Voltage Drop

As was pointed out in some of our other RV Solar Education pages, panels laid flat on the roof of an RV operate at a much higher temperature than panels in lab conditions at STC and NOCT. There will be a voltage reduction because of the resulting high cell temperatures. There will also be small voltage losses in the wire harness and the charge controller system. This means your panels need to be at a substantially higher voltage than your battery bank in order to overcome this drop and still be able to store power. Standard 36 cell solar panels intended for nominal 12 volt battery charging typically operate between 16.5 volts and 18.5 volts (according to their STC ratings). When you factor in the voltage drop from the heating of the cells and the other known system-wide voltage drops, some of these solar panels may not be able to fully recharge batteries in hot conditions.

A couple methods exist for overcoming the voltage drop described above. One method is to start with solar panels that have operating voltages that are above 17.5 volts and use a heavier gauge wire for the system wire harness. The panels we have built for us operate at 17.7 to 18.5 volts which will provide the necessary potential to overcome the other system voltage drops and still have enough voltage to finish charging your batteries even in the hottest conditions.

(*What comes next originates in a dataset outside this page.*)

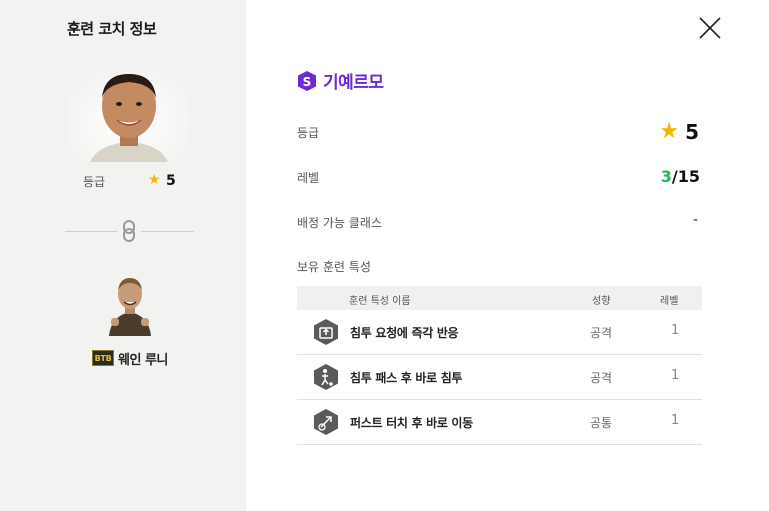 The height and width of the screenshot is (511, 769). What do you see at coordinates (695, 220) in the screenshot?
I see `class-value: -` at bounding box center [695, 220].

The other method for overcoming voltage drop is to place two or more standard 36 cell solar panels in series with each other.  This increases the operating voltage of the solar array while keeping the amperage low.  This higher voltage is then fed to an MPPT type charge controller which steps down the voltage and boosts the amperage. This is a viable way to overcome the voltage drop, but it comes with some drawbacks. One is, that when you series connect two or more solar panels, you run the risk of dramatically reducing the energy production if any part of those panels gets shaded.  Another drawback is, that the higher the voltage entering the controller, the less efficient the conversion process is to lower the voltage coming out of the controller to level safe for feeding onto a 12V battery bank.

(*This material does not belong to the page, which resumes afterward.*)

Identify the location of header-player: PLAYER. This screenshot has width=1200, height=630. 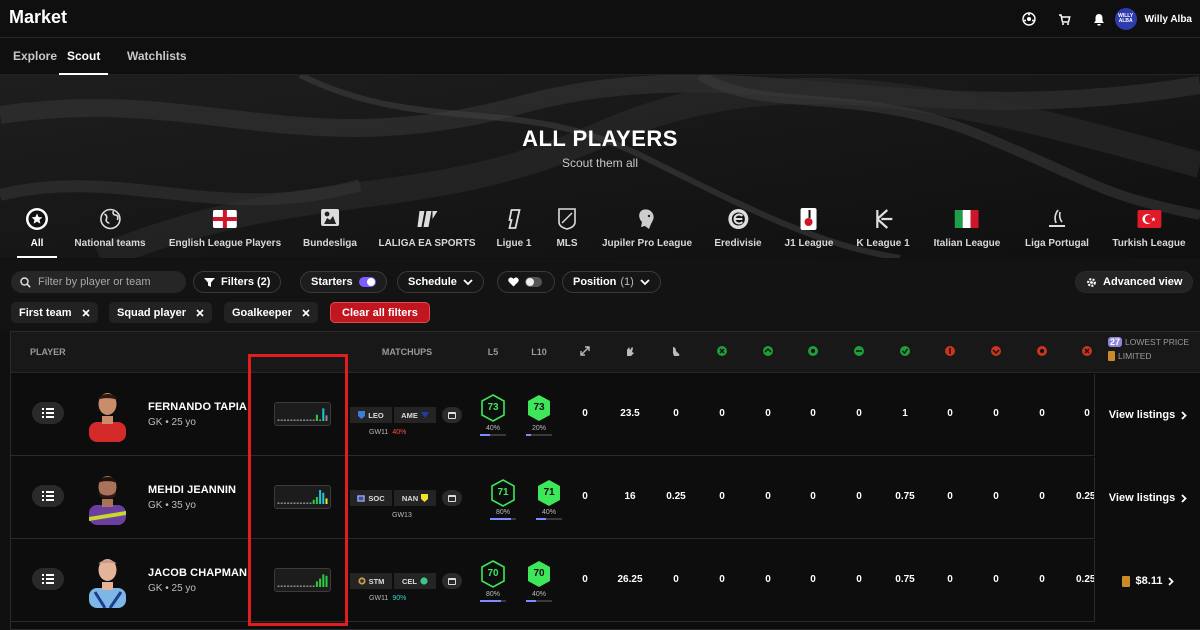
(48, 352).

For example:  We have two customers with the same solar panels and charge controllers.  One day they ended up parking next to each other in the desert.  One customer had four 100 watt solar panels, installed by AM Solar, connected in parallel.  The other customer bought the same equipment from us, but had their panels installed by someone else in series.  The customers decided to see how the two systems compared since they were both being exposed to nearly identical conditions. They looked at the charging amperage when both systems were in full sunlight, with no shade on the panels, and found that the panels connected in parallel produced a slightly higher charging amperage. Then they monitored the charging amperage while standing on the RVs’ roofs and casting similar shadows on a single panel in their arrays.  The series connected system had a very dramatic drop in charge current while the parallel connected system only dropped by about 25%.  The three unshaded panels in the parallel connected system kept on producing power, while the shaded panel in the series connected system disrupted the entire array.  The moral of the story is that in RV applications (where partial shade may be very common), it is best to have your solar panels wired in parallel.